#### DATA EXCERPTS ####

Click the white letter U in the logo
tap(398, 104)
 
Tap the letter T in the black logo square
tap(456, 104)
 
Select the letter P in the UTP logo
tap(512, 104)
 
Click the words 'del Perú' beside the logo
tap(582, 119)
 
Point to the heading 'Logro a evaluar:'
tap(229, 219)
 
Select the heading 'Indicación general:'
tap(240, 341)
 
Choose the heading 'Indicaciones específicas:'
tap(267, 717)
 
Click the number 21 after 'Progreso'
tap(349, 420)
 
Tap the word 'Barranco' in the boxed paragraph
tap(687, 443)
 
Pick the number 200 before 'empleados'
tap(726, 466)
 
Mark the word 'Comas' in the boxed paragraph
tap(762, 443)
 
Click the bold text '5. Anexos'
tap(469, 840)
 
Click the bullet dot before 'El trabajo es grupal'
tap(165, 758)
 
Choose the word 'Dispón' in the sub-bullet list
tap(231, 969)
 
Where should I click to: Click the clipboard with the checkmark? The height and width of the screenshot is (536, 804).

####
#### DATA EXCERPTS ####

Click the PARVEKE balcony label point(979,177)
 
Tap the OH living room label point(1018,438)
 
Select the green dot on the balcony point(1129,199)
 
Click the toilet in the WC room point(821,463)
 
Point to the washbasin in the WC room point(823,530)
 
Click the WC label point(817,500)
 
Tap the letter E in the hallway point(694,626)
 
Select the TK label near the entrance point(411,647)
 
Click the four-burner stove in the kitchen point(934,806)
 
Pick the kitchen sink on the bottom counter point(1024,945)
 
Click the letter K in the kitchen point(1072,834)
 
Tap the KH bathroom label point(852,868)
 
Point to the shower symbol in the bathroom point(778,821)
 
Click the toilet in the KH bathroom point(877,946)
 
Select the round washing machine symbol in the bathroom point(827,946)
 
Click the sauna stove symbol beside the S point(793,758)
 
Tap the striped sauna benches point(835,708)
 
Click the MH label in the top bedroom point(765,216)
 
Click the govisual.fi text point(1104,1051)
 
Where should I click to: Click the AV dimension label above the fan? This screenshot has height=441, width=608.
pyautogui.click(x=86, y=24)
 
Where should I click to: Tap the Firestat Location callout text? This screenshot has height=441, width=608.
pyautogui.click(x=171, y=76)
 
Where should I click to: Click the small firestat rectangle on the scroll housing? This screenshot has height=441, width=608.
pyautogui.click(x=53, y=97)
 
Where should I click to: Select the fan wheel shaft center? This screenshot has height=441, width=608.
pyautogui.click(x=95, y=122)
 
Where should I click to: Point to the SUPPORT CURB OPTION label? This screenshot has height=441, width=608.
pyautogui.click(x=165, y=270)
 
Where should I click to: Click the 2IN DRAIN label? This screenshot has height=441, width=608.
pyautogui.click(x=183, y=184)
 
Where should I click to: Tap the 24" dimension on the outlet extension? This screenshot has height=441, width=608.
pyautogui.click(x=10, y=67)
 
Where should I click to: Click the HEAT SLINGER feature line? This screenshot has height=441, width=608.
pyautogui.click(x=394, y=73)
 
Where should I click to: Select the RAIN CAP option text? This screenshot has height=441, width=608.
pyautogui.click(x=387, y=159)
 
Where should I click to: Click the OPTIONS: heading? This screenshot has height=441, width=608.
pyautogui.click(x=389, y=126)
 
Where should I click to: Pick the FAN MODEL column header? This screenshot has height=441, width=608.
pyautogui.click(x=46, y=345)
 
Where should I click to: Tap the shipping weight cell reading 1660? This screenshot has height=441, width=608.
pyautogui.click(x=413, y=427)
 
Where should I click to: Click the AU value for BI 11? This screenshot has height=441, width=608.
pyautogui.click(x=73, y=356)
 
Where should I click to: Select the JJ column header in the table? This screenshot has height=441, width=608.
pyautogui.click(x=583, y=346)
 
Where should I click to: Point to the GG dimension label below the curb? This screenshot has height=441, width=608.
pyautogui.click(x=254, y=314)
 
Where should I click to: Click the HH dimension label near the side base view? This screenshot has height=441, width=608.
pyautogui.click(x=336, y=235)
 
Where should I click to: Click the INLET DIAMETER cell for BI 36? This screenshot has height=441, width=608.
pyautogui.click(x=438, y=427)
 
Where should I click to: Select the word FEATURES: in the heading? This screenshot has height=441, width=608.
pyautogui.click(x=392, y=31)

####
#### DATA EXCERPTS ####

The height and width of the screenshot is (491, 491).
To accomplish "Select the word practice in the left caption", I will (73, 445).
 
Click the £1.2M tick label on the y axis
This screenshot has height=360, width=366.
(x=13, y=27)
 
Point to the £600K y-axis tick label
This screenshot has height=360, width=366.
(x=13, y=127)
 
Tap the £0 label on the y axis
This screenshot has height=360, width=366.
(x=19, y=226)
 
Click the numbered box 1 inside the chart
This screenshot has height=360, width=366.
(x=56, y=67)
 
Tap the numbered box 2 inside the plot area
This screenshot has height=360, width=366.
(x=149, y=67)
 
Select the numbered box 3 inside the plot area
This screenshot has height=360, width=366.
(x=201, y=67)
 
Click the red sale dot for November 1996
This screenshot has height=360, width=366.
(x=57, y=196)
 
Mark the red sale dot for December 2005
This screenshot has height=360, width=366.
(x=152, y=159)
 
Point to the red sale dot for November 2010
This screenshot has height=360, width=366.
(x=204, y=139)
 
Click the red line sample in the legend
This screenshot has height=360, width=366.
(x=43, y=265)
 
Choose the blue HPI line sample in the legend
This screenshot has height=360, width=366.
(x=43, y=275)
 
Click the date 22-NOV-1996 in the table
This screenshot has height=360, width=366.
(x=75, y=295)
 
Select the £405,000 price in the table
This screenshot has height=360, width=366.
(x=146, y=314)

####

# WHAT TO PRODUCE
Can you copy out again, word for word, the lines of the listing above from the line containing "Mark the word 'Comas' in the boxed paragraph" through the line containing "Where should I click to: Click the clipboard", including both of those lines?

# SOLUTION
Mark the word 'Comas' in the boxed paragraph
tap(762, 443)
 
Click the bold text '5. Anexos'
tap(469, 840)
 
Click the bullet dot before 'El trabajo es grupal'
tap(165, 758)
 
Choose the word 'Dispón' in the sub-bullet list
tap(231, 969)
 
Where should I click to: Click the clipboard with the checkmark? The height and width of the screenshot is (536, 804).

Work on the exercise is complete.